El filósofo Sloterdijk escribió que “si se ha
abierto el suelo bajo nuestros pies es porque estamos obligados a elegir entre catorce tipos de salsa diferentes para sazonar
la ensalada”. Es tal el aluvión al que nos someten de información, datos,
comentarios, rumores, opiniones, prejuicios, supersticiones y exabruptos, que
la verdad de los hechos parece ser un asunto cada vez más huidizo. Ya lo dijo Einstein, como nos recuerda Fred Jerome en su libro Einstein-Israel. Una mirada inconformista, “antiguamente, la gente creía que todas
las cosas materiales desaparecían del universo,
sólo quedaría tiempo y espacio. Pero según la teoría de la relatividad, el tiempo y el espacio desaparecen junto con todas las cosas”.

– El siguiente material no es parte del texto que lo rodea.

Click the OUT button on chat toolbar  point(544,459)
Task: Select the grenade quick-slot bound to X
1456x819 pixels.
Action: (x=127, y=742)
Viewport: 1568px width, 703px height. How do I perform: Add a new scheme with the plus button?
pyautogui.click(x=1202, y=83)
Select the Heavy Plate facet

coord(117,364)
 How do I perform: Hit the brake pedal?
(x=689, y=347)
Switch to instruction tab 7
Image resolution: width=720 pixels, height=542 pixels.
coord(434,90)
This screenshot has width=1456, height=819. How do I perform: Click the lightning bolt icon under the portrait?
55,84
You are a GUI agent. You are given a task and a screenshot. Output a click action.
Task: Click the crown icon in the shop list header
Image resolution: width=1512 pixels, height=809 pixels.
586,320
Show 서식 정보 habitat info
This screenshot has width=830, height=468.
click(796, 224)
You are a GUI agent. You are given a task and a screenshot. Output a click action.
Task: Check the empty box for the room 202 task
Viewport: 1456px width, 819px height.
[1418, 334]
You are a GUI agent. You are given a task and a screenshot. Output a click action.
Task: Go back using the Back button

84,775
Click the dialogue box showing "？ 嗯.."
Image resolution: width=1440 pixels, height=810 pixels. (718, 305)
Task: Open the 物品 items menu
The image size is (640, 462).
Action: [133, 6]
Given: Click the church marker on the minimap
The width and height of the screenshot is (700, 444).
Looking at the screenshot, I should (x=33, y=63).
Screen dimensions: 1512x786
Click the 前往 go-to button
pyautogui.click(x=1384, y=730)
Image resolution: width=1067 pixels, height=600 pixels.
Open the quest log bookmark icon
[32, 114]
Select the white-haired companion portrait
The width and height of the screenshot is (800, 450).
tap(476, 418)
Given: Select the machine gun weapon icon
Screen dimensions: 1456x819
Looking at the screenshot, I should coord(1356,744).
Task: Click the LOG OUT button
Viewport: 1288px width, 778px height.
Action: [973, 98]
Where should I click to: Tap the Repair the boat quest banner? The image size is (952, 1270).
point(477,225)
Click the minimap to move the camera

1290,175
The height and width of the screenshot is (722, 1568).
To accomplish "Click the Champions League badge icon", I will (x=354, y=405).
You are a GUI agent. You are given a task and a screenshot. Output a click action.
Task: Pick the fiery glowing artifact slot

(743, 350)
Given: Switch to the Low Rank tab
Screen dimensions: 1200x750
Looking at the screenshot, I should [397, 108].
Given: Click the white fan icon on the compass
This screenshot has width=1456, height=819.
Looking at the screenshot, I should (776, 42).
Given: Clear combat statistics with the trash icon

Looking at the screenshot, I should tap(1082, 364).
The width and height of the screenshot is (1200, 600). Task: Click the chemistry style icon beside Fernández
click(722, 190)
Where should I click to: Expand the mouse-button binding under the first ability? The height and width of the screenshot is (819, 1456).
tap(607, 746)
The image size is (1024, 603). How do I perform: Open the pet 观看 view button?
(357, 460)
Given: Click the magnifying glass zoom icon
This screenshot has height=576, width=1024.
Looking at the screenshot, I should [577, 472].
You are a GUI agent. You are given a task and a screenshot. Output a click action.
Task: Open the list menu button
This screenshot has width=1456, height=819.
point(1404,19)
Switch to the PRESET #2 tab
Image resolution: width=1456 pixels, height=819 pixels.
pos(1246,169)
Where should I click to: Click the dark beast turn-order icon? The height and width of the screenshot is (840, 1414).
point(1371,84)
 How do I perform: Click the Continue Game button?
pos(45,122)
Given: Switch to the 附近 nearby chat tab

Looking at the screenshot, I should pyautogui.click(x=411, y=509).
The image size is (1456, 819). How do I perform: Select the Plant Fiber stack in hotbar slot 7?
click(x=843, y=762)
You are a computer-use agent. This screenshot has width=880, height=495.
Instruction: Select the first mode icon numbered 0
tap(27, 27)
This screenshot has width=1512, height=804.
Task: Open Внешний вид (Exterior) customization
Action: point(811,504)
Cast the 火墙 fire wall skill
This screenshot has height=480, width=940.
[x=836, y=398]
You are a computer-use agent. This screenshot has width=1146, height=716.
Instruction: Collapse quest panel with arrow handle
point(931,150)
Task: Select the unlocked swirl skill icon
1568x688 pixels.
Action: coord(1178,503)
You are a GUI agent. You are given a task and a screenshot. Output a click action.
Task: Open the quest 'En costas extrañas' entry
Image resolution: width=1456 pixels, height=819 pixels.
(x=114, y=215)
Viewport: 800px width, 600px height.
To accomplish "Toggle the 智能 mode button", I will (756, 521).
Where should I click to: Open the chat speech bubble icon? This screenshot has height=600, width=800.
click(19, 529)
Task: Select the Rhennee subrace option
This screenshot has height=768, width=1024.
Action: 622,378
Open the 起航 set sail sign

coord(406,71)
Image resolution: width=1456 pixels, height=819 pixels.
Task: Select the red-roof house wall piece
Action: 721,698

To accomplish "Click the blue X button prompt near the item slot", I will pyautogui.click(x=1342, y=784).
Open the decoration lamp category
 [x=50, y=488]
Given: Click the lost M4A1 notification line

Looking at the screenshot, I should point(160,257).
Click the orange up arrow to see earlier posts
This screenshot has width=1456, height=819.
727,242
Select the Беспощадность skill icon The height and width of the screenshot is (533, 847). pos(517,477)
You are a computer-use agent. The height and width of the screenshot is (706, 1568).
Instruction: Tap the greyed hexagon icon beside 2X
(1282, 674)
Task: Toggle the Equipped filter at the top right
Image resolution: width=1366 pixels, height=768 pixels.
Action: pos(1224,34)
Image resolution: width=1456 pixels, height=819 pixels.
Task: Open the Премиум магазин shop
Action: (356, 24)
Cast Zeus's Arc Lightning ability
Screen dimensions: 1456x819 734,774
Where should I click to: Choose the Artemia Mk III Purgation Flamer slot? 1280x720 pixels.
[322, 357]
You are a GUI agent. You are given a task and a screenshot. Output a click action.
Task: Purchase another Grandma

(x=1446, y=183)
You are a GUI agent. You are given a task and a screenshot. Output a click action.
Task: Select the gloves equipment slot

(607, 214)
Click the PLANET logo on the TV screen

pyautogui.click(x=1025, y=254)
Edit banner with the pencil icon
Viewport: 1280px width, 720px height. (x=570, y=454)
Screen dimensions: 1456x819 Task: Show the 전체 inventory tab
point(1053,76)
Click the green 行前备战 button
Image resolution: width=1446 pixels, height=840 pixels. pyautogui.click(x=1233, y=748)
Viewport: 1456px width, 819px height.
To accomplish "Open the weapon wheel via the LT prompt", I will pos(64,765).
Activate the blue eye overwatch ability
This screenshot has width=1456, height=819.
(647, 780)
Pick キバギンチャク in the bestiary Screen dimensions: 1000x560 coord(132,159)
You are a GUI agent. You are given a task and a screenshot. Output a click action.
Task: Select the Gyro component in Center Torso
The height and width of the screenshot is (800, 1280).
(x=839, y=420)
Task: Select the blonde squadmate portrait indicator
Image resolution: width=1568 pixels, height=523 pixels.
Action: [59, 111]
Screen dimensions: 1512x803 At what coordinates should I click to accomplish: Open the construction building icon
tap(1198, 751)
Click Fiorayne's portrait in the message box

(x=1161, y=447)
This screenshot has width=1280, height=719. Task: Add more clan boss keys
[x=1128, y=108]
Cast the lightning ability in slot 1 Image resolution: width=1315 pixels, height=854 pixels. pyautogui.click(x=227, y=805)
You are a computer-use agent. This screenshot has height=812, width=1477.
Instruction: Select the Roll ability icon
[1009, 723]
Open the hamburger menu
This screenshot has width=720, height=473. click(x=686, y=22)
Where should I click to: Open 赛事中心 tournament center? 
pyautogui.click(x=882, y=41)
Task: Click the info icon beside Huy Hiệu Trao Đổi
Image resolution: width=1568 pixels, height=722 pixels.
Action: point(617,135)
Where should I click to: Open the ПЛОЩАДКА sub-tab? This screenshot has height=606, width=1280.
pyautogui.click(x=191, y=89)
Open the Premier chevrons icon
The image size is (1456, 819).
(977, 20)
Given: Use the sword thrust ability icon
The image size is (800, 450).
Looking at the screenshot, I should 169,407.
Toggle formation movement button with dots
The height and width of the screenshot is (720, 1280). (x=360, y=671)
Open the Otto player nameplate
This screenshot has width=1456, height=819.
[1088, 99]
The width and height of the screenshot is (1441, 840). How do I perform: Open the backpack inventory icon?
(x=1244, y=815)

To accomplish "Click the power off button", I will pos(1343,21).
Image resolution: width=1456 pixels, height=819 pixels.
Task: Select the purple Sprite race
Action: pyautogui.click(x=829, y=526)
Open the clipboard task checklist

Las salsas de las ensaladas, gracias a su condición relativa, diversidad y
fecha de caducidad, vienen a terminar con más de 2.000 años de desvaríos filosóficos. Por fin podemos admitir sin
sonrojo que aquella división que proponía el famoso poema de Parménides, entre la verdad única, revelada, inmóvil y
perfecta, y las vulgares opiniones
de los mortales, es una broma de mal
gusto.
Chrystia Freeland, en el
último número del New Yorker, se
pregunta por qué los multimillonarios se
sienten víctimas de Obama y cita a presidentes de poderosos
hedge funds, emporios empresariales
y banqueros de inversión, que ven a
Obama como la encarnación de Lucifer.
Significativamente, nadie se ha referido en las últimas semanas al reñido pulso
de Romney contra Obama y la polémica sentencia del Tribunal Supremo
de los Estados Unidos de hace un par de años, que “liberalizaba” las donaciones empresariales a las campañas
electorales. Por este tipo de preguntas
y silencios, echamos de menos a personajes como la periodista Wanda Jablonski, la apodada “reina del
club del petróleo”, que supo contar
los inconfesables secretos de ese
mundo dominado por poderosos dueños de pozos petrolíferos, jets, limusinas, escoltas y mullidas moquetas. O la mítica Ida
Tarbell, una humilde maestra aficionada
al periodismo local, que consiguió gracias a sus investigaciones que la colosal
Standard Oil de Rockefeller se desmembrara y se aprobaran las leyes antimonopolio que aún hoy rigen en el
mundo civilizado.
Hablando de la verdad escondida en las ensaladas y sus aliños, es evidente que
la teoría de la relatividad tiene una aplicabilidad directa en la política y la economía. Para aquellos que no se benefician de las habituales
verdades absolutas, desaparecen el espacio y el tiempo junto con haciendas y
expectativas. Echamos de menos a Wanda o a Ida, porque como Sloterdijk escribió
“incluso las estupideces más evidentes
son repetidas de manera constante por la gente más inteligente”. Decida
pronto qué quiere de menú, porque
como dijo el viejo Einstein “el hecho de
que uno no tenga influencia real sobre el curso de la historia no le libera a
uno de la responsabilidad moral”. Voy a ver que me queda en la despensa.